### [Supplied passage]
Hello A/Prof Love,
Hope you are well and looking forward to CSAMA in the Italian Alps!
After reading your comprehensive machine learning slides from BIOS 735 - Introduction to Statistical Computing (plus the HarvardX youtube videos with Prof Rafael Irizarry), we were hoping for one of the ML examples to use differentially expressed genes from RNA Sequencing analysis (please point in right direction if it exists, and have accidentally missed it - sorry).
Essentially we would like to identify differentially expressed genes using DESeq2 to build a binomial classifier (elastic net) with the top DE genes.
Project:
- Cohort: 100 disease, 100 control
- Specimen: Human plasma samples.
- Pipeline: Nextflow/rnaseq (Salmon/STAR transcriptome alignment)
What count matrix/file from tximport or DESeq2 would be advised for an ML classifier. The emphasis is on a parsimonous set of genes, that are robust, reproducible and controlled uncertainty. (Is this the trillion dollar question, we only have a billion lol).
Also, if we supply a design matrix (including technical confounders to adjust degrees of freedom) to DESeq2, should we use this corrected matrix as values for the ML classifier (would this data be in the dds)? Or, should we be using a matrix that would have been transformed by vst or rlog?
Happy to post this to Bioconductor if you prefer, it started off as more of an ML query related to your BIOS 375 course.
Thanks in advance for any insight,
Chris
Thank you Mike.
Re: "The VST or scaled counts should be fine."
So either the DESeqTransform object following VST, or the txi object (txi <- tximport(files, type="salmon", tx2gene=tx2gene)) before "DESeqDataSetFromTximport" can be used?
Re: The last point you highlighted: if we do not use limma's removeBatchEffects (with batch and design arguments), might the flow hypothetically look like this?
dds <- DESeqDataSetFromTximport(txi,
vsd <- vst(dds, blind = FALSE)
Then use the transformed values within vsd in ML
Also, we have a wide range of sequencing depth in our human plasma samples after umi-deduplication (2million - 10 million). Would you recommend rlog as more appropriate or to stick with the vst due to cohort size? We don't mind the slowness (slow is smooth and smooth is fast) but also note the comments in your guide, under which transformation to choose.
Thanks for any comments you might have on that aspect.
Hope CSAMA went well.
Scaled counts would be
counts(dds, normalized=TRUE)
yes.
Stick with VST, we prefer this one post the 2014 publication.
Thanks again Mike. Your comments and contribution are, as always, invaluable to the community.
Lastly, in relation to using vst, could you explain how vst (as a unit) can be explained when referencing the exponentiated elastic net coefficients (i.e odds ratios) ?
VST is asymptotic log2 counts, so you can think of the coefficients in a linear model as LFCs.

(Dataset entries)
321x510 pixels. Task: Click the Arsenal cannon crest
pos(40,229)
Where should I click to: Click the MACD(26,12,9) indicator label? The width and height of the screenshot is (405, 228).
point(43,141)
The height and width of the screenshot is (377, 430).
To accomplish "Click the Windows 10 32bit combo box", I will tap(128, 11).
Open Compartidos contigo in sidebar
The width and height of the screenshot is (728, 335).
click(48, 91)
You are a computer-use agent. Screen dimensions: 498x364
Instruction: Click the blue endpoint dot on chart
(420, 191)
--
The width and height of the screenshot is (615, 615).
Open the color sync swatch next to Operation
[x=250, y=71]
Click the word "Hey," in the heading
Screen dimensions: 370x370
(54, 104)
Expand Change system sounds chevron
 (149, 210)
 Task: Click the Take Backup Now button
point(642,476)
* * *
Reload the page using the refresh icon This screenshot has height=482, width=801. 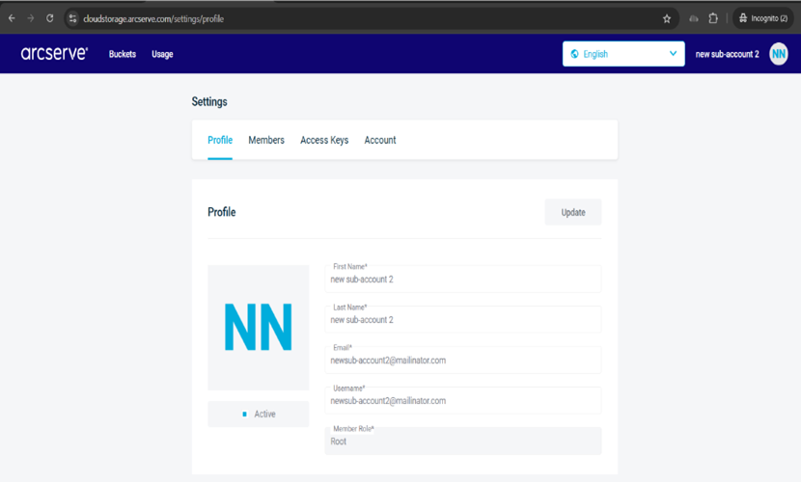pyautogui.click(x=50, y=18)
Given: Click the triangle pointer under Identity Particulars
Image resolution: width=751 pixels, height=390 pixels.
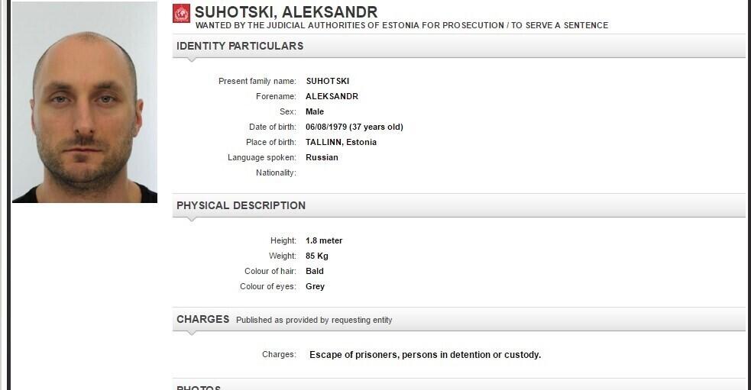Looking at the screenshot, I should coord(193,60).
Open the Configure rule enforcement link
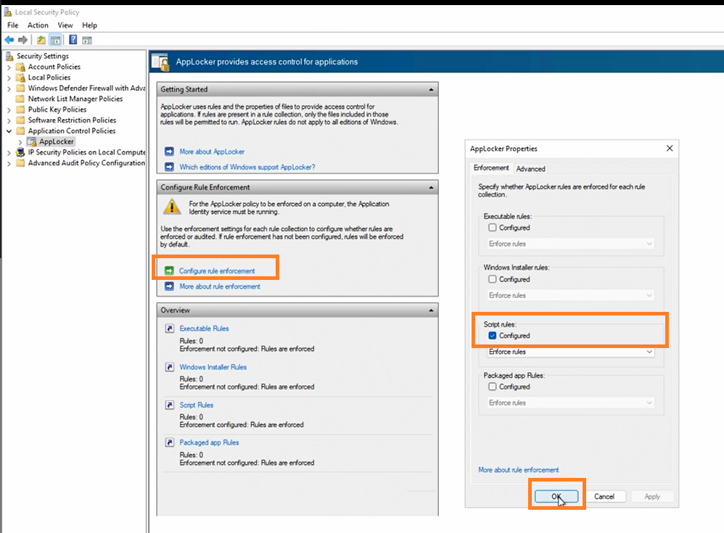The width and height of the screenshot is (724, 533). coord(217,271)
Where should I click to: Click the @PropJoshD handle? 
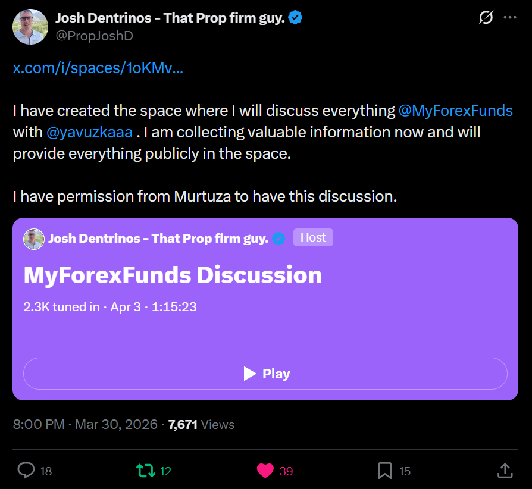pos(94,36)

### [Work item]
From the DESeq2 thread above, print the part that opens with the words containing "Re: The last" and closes with "blind = FALSE)".

### [Final answer]
Re: The last point you highlighted: if we do not use limma's removeBatchEffects (with batch and design arguments), might the flow hypothetically look like this?
dds <- DESeqDataSetFromTximport(txi,
vsd <- vst(dds, blind = FALSE)